[What is being asked] All of the data should be repeated exactly; pictures are not part of the copy.

[Data records]
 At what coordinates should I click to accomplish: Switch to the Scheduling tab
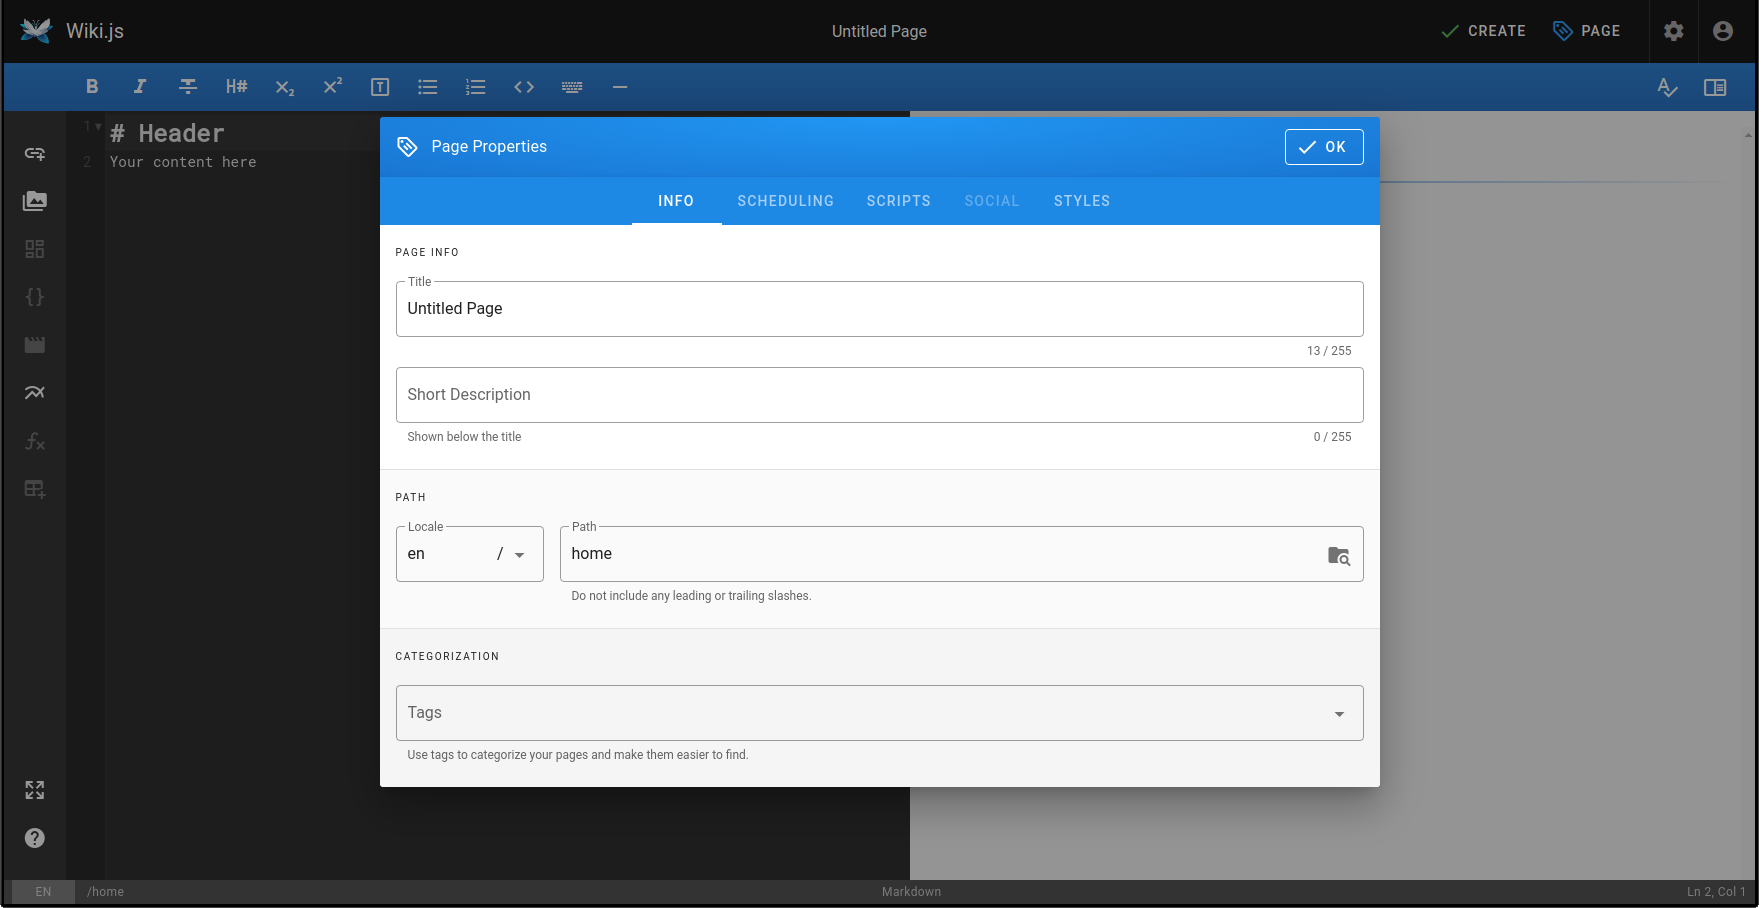(785, 201)
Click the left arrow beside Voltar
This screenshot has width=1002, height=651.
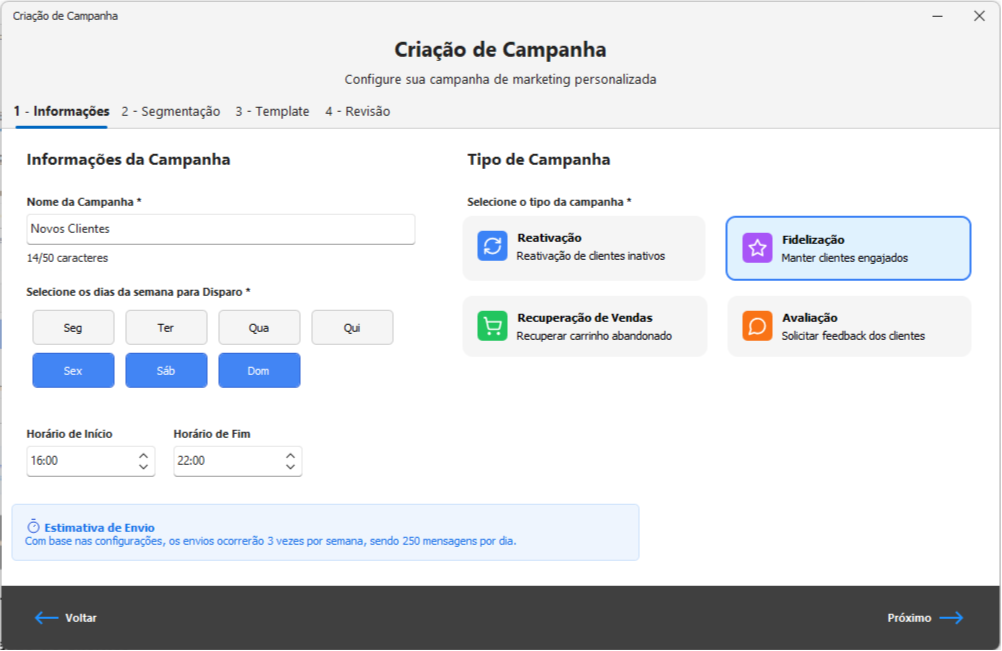(47, 618)
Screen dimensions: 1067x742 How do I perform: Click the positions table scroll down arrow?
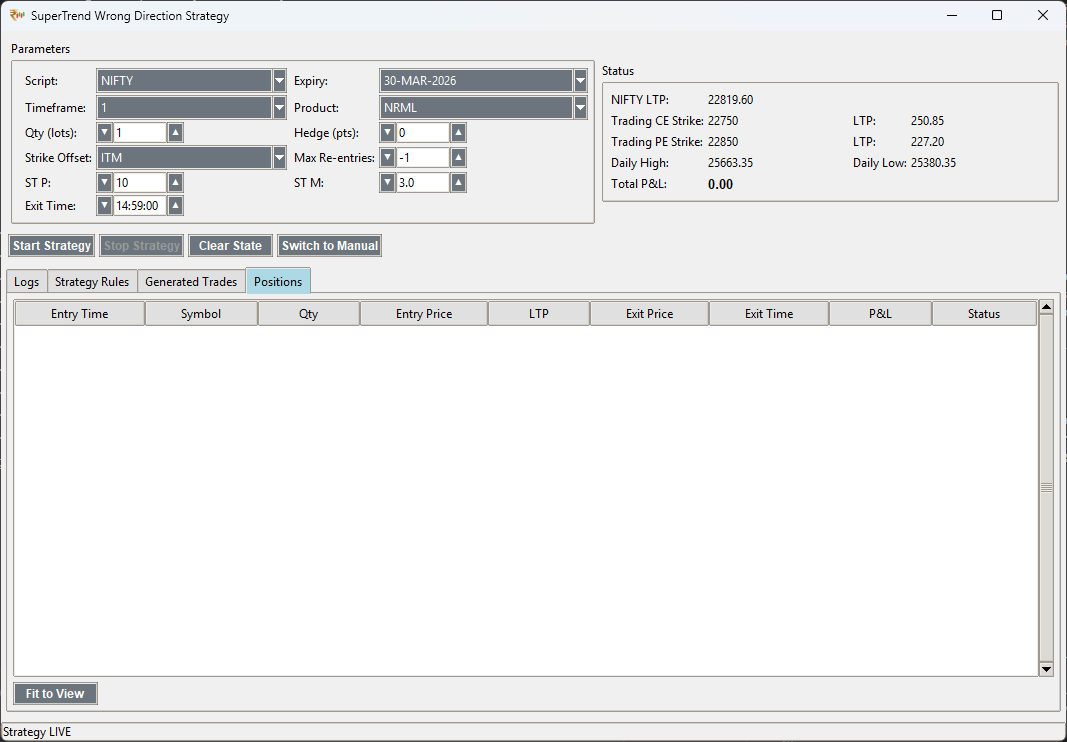point(1046,668)
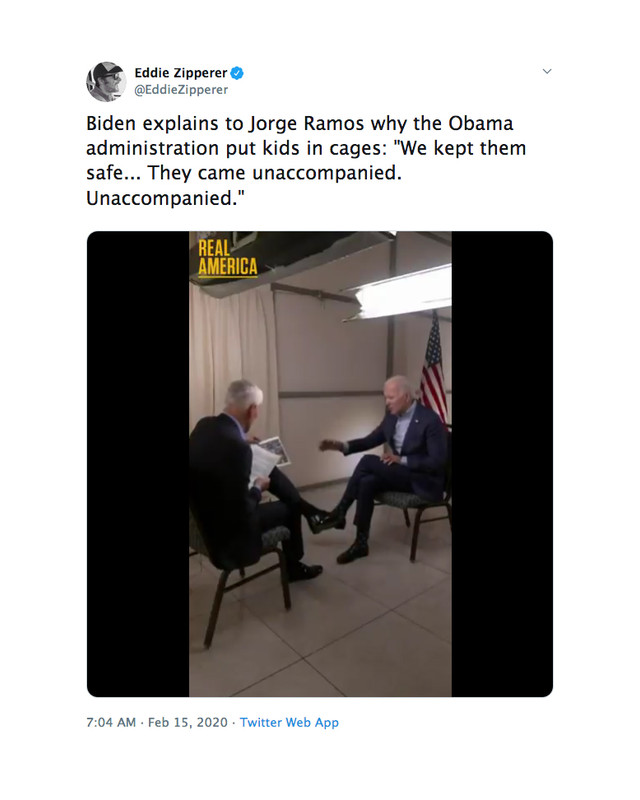Click the "Obama" word in tweet text
The image size is (640, 800).
click(x=481, y=123)
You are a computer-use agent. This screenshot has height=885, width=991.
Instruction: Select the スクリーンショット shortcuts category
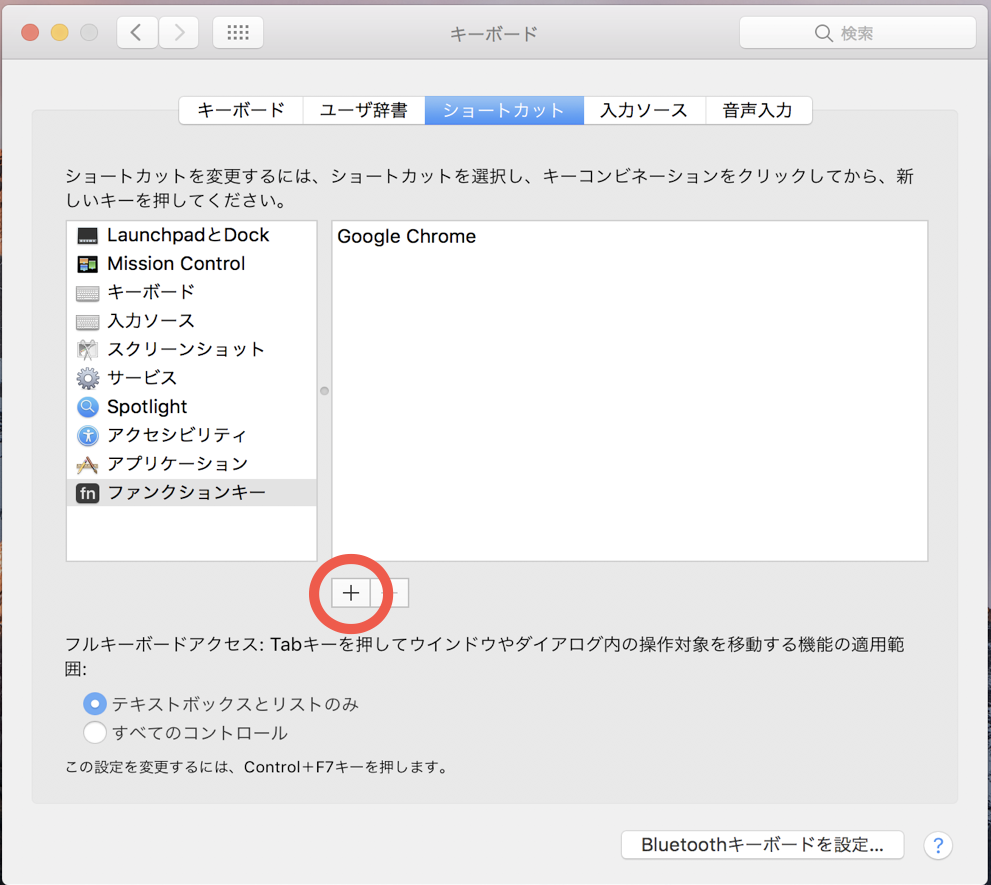(185, 349)
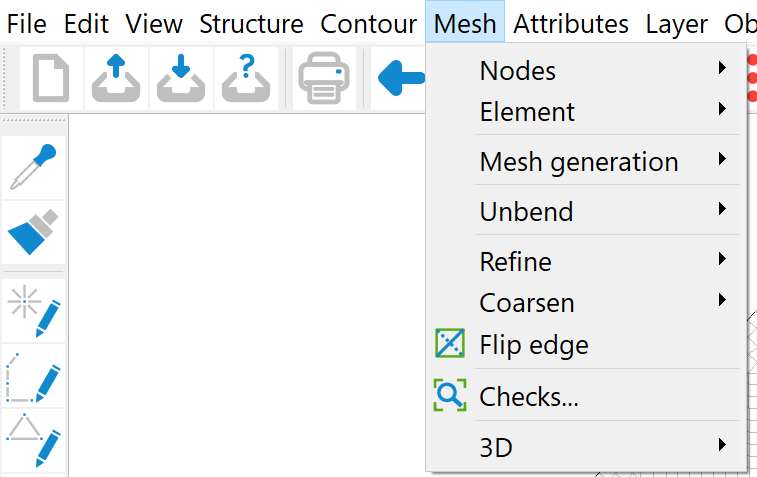Click the download tray icon
Viewport: 757px width, 477px height.
(x=180, y=78)
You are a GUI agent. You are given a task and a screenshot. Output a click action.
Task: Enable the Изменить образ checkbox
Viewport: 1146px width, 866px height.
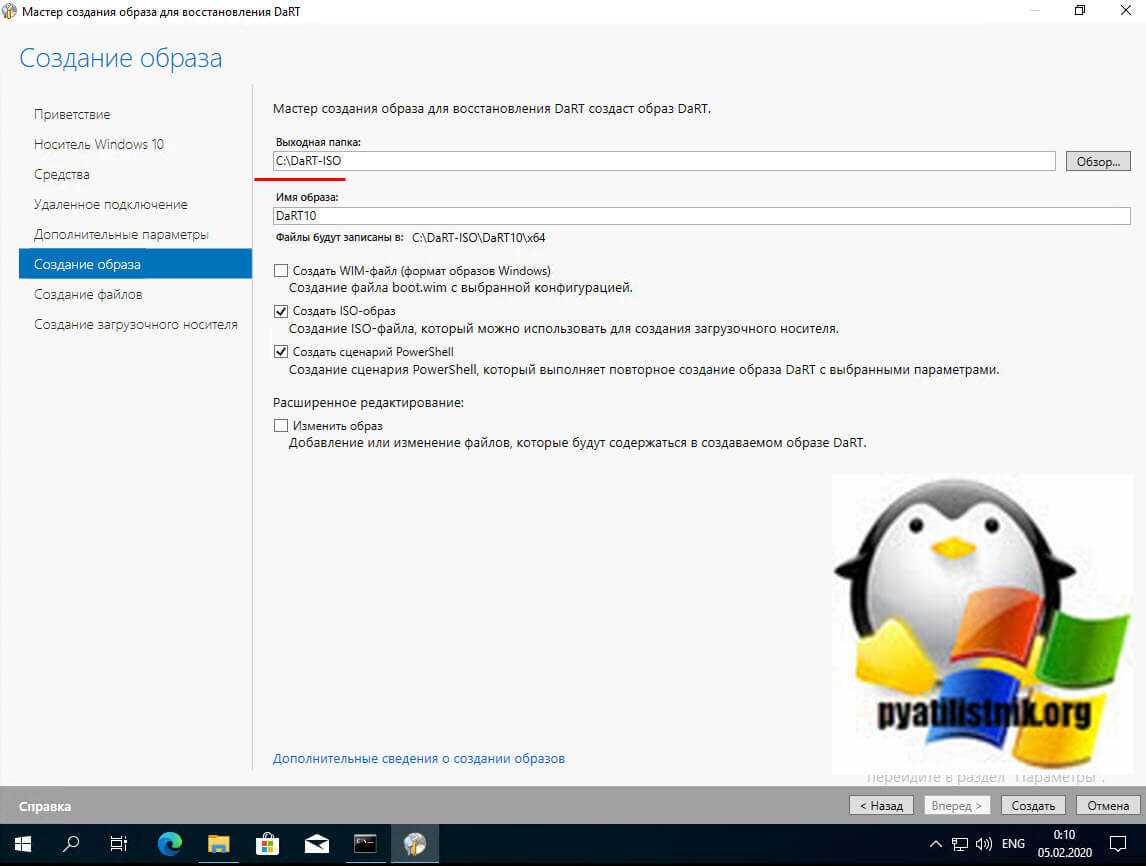tap(281, 426)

[Your response]
 At what coordinates should I click to accomplish: Switch to the Scheduling tab
(785, 201)
Click the left arrow beside Voltar
This screenshot has width=1002, height=651.
(47, 618)
Screen dimensions: 1067x742 How do I perform: Click the positions table scroll down arrow?
point(1046,668)
Click the "Obama" word in tweet text
The image size is (640, 800).
click(x=481, y=123)
You are a computer-use agent. This screenshot has height=885, width=991.
Instruction: Select the スクリーンショット shortcuts category
(185, 349)
Click the download tray icon
Viewport: 757px width, 477px height.
(x=180, y=78)
You are a GUI agent. You are given a task and a screenshot. Output a click action.
Task: Enable the Изменить образ checkbox
Viewport: 1146px width, 866px height.
tap(281, 426)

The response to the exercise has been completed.